While state coffers are so flush with cash that Texas lawmakers might leave billions unspent this year, local governments are continuing to borrow heavily to provide services in a fast-growing state.
Between September 2013 and August 2014, local governments in Texas borrowed more than $5 billion, bringing the total local debt statewide to $205 billion, according to the Texas Bond Review Board. (You can see the tax-supported debt held by your city, county and school district using our updated Local Debt Explorer.)
Of the 10 most populous states, Texas has the second-highest amount of local debt per resident, at $8,627, according to the Bond Review Board. Only New York has a higher local debt per capita.
State legislators have noticed — and they’re taking action.
More than a dozen bills have been filed this legislative session aimed at restricting how counties, cities and school districts can borrow money.
State Sen. Juan “Chuy” Hinojosa, D-McAllen, who has filed two bills this session addressing local debt issues, said he worries that few voters are aware of the money being borrowed locally on their behalf.
“The public is confused,” Hinojosa said. “In the meantime, you’re saddling future generations with tremendous debt.”
There are two main types of local debt issued in Texas: taxpayer-supported debt, which is backed by local property taxes, and revenue-supported debt, which is typically paid back through sales taxes or user fees. Critics have expressed more concern over taxpayer-supported debt, which can be tougher to pay off if projections for economic performance or population growth don’t pan out.
While some lawmakers have argued that local entities should do more to live within their means, cities, counties and school districts have countered that it’s the belt-tightening at the state level that pushes more costs further down the line.
“Cities are expected to be doing more of the state’s old jobs like building roads and reservoirs,” said Bennett Sandlin, executive director of the Texas Municipal League. “It is a bit hypocritical in that regard.”

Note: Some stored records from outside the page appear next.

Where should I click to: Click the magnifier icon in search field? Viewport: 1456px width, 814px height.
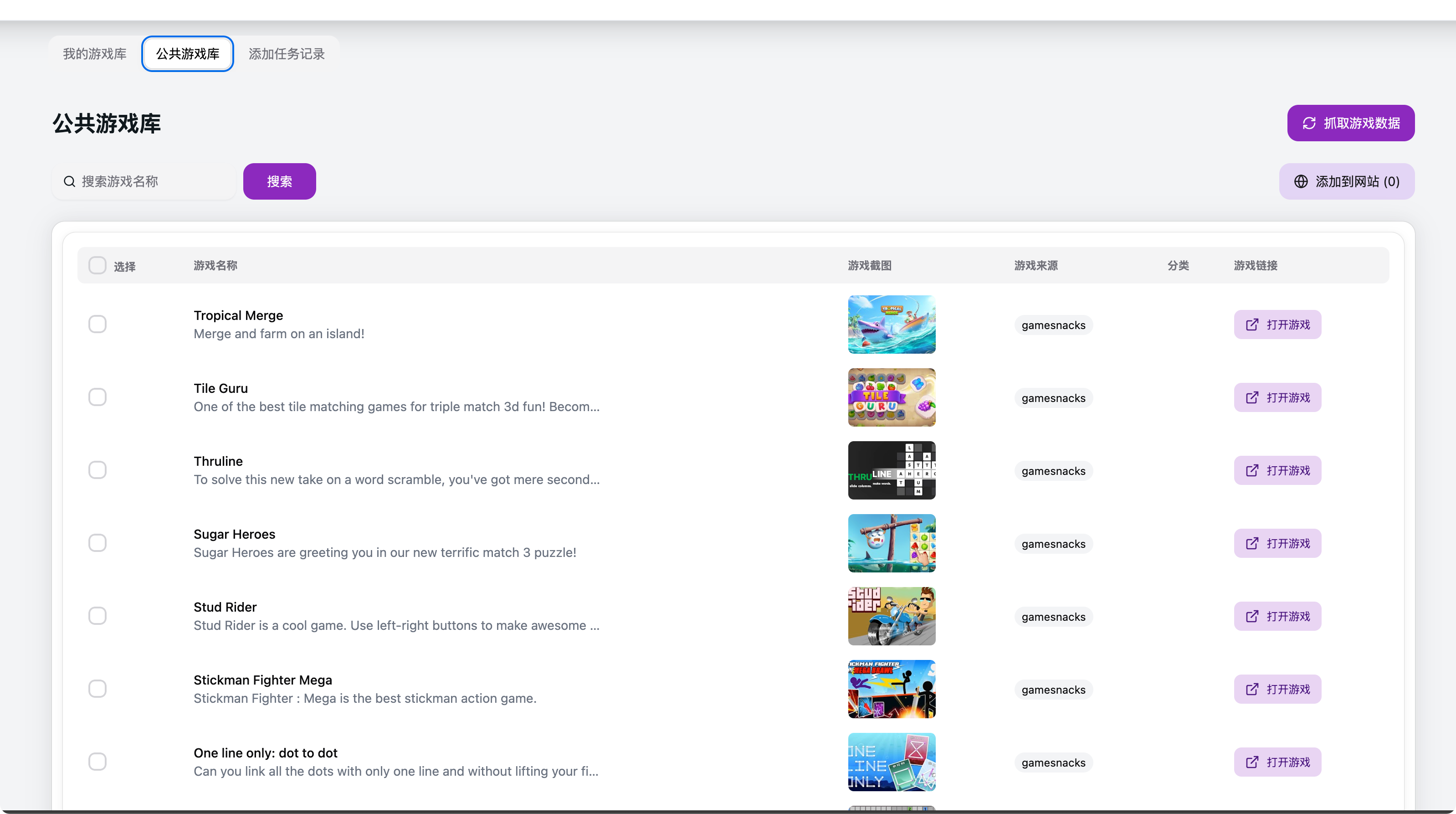point(70,181)
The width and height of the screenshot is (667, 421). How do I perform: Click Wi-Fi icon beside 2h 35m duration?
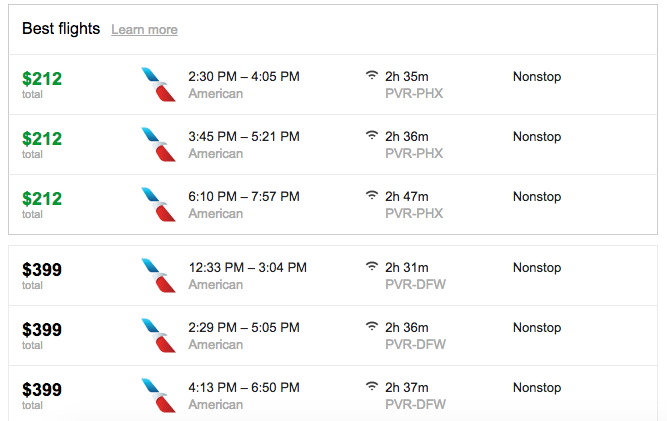click(x=372, y=75)
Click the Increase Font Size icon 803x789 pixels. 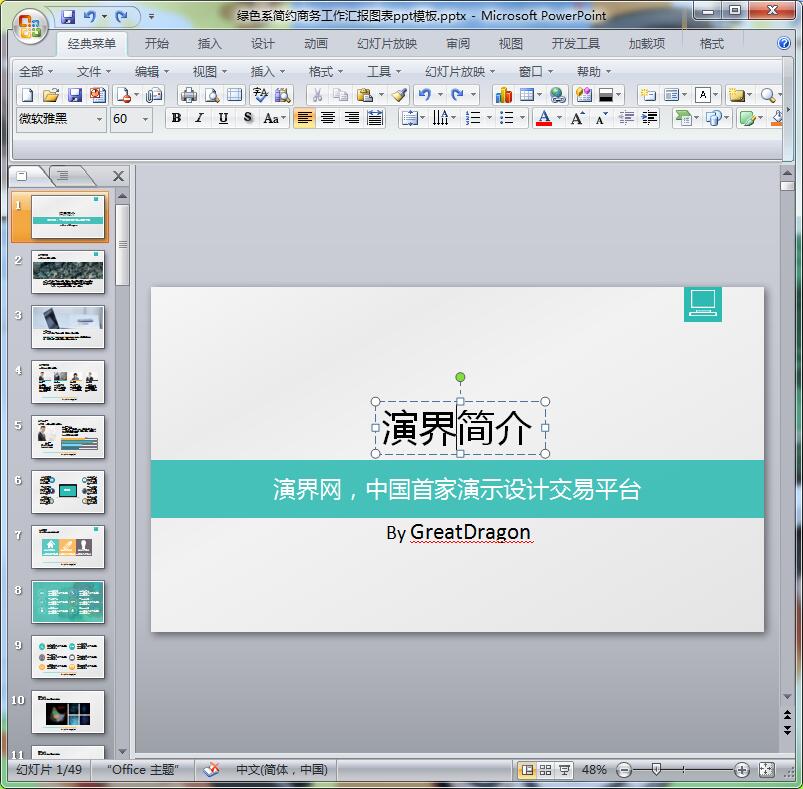(x=577, y=118)
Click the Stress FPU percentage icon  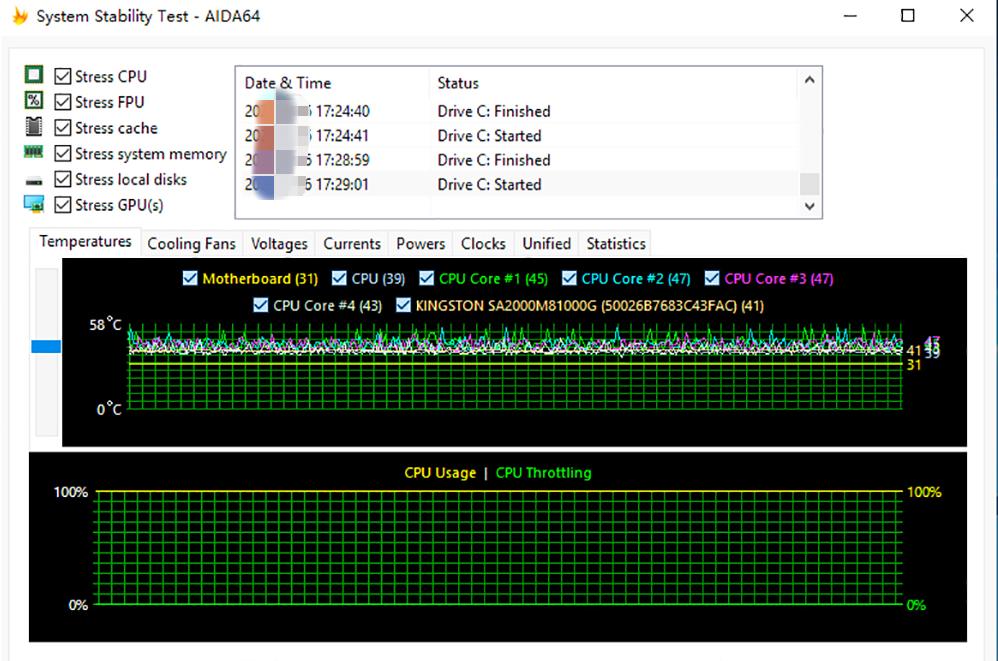(x=33, y=102)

Several bills aim to make voters more aware of when local entities are borrowing money, requiring that bond election ballots include detailed information about an entity’s existing debt obligations.
The ballot box is too late to be educating voters on a proposal, Sandlin said.
“We totally support transparency, but to put all that information on a ballot itself can be misleading,” Sandlin said. “We don’t ask legislators to put their résumés on the ballot.”
More than two-thirds of the new taxpayer-supported debt issued in the last fiscal year came from school districts, many of which have used the money to build schools to handle a fast-growing student population. Much of the concern about school district debt has focused on the use of a controversial financing tool called capital appreciation bonds, or CABs.
Such bonds allow districts to borrow money at higher interest rates but avoid paying any of it back for years, or even decades. When the bond is due, the balloon payment can be as much as 10 times the amount borrowed. Some fast-growing school districts have used the bonds to borrow millions beyond what they would normally be allowed under state law.
“The only way some Texas school districts could ever hope to pay back these CABs is if their demographers are right about continued rapid growth and if there’s a corresponding increase in appraised property values,” said state Rep. Tony Dale, R-Cedar Park. “If the bets go wrong, the taxpayer and the Permanent School Fund are on the hook.”
Dale filed a bill this week aimed at restricting how school districts can issue capital appreciation bonds. But school officials at some of the state’s fastest-growing districts, like Leander, in Dale’s district, have countered that the state limits on borrowing have made those bonds their best option for raising the money necessary to stem overcrowding.
The Fast Growth School Coalition has called on lawmakers to give districts more flexibility in how much they can borrow. Currently, state law limits the amount of property taxes that districts can assess to cover debt service costs to 50 cents per $100 of assessed value. Many fast-growing districts are at or near that cap.
Michelle Smith, the coalition’s executive director, expressed hope for bills filed by Hinojosa and state Rep. Eddie Rodriguez, D-Austin, that would create a pathway for some fast-growing districts to increase their borrowing limit to 60 cents.
“To us, the 50-cent debt issue and the CAB issue go hand on hand,” Smith said.
Disclosure: The Texas Municipal League and the Fast Growth School Coalition are corporate sponsors of The Texas Tribune. A complete list of Tribune donors and sponsors can be viewed here.